▶ _CHALLENGES_:
A) According to the Bust-A-Move article, in what year was Bust-A-Move originally released?
B) Please carry the Bust-A-Move article forward from its last paragraph.

▶ _GIVEN PASSAGE_:
You’ve seen and passed over Bust-A-Move countless times. Today you could mistake it for any number of tile-matching puzzlers that pad out the iPhone App Store. But Bust-A-Move is far from shovelware.
Bust-A-Move – or Puzzle Bobble as it was also known – evolved from Bubble Bobble, the classic 8-bit arcade game from Taito that featured a unique gameplay mechanic, with up to two players taking control of Bub and Bob, cheery little dragons who blow bubbles to trap and burst enemies.
Bubble Bobble’s legacy can be found in sequels Rainbow Islands, Parasol Stars, and subsequent remakes. But Taito also spun the series off into arcade puzzle territory with Bust-A-Move, originally released in 1994. Like the grandfather of the genre, Tetris, this tile-matching game’s hook is simple – fire different colored bubbles into an arena to match-up three (or more) of the same color, popping the bubbles and clearing the level before the “ceiling” drops down on you.
Simple then – and addictive. As with all great puzzles games, Bust-A-Move buries itself into your brain. The hook is in perfecting the placement of the bubbles – lining up your move, judging the angles, placing shots to burst those key bubbles that will blow out multiple other connected bubbles in one go.
In one-player mode, Bust-A-Move showcases pure design brilliance – Taito expertly fused puzzles, arcade action, and tactical (and spatial) thinking. That tactical element can be seen in the two-player versus mode, where groups of bubbles cleared from your screen will result in troublesome bubbles being dumped on your opponent’s arena, wrecking their best-laid plans – and vice-versa. Like two-player Tetris, versus mode Bust-A-Move is furious, frenetic gameplay.

▶ _DATA ROWS_:

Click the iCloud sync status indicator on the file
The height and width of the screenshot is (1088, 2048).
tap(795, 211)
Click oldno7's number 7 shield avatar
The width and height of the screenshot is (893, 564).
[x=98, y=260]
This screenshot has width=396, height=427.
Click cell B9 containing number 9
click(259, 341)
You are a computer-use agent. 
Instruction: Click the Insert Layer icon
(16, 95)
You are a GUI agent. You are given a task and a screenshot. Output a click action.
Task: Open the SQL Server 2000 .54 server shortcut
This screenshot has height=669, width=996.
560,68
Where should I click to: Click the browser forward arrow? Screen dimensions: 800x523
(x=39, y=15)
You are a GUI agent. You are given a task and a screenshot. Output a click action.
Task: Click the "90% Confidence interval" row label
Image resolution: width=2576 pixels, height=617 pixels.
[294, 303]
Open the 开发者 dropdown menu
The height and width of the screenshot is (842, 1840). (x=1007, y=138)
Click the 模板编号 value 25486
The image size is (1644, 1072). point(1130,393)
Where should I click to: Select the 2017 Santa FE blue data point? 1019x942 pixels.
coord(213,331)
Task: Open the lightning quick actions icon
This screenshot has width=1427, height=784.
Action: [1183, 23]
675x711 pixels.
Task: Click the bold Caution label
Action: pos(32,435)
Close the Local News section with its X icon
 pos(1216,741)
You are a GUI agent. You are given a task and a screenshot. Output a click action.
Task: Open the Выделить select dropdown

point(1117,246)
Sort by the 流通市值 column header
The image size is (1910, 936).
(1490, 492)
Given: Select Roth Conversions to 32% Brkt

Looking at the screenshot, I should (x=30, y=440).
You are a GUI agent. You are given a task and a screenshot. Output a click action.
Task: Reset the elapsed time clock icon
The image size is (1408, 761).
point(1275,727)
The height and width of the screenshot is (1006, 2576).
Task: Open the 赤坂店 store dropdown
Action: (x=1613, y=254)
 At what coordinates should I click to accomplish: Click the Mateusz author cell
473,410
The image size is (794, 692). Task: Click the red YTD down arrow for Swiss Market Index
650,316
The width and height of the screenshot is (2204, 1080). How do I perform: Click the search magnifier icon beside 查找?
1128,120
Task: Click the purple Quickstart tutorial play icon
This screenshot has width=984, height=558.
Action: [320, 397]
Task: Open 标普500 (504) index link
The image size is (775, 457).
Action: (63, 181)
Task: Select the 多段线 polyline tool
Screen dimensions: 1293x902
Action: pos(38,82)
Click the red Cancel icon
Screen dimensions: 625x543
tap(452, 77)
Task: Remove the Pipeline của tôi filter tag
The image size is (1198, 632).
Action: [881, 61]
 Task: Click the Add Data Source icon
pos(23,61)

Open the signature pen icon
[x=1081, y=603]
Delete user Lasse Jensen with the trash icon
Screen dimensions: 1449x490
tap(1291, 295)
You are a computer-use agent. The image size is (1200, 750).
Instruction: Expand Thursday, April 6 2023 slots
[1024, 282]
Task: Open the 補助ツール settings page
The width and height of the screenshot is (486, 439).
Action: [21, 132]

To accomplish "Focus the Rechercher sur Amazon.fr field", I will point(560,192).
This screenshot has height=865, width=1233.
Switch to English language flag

▶ _RESPONSE LIST_:
A) 1994

B)
I came back to Taito’s classic recently with Bust-A-Move Plus!, having reached the end of my Wii backlog. And frankly I’d forgotten I’d bought this on the Wii Shop Channel a couple of years ago. Bust-A-Move may be the game that you return to only when you’ve run through all your technically more sophisticated games, but it’s the game that grabs you and takes you right back to an era of unalloyed design. A simple concept beautifully realized, Bust-A-Move is an overlooked classic of bubbly genius.
Very nice retrospective! I first played Bust-a-Move on N64 and had a great time with it. It’s a very underrated puzzle series that did it so differently even back in the day. I agree about the brilliance of its spatial arcade action. Very fun both in single and multiplayer!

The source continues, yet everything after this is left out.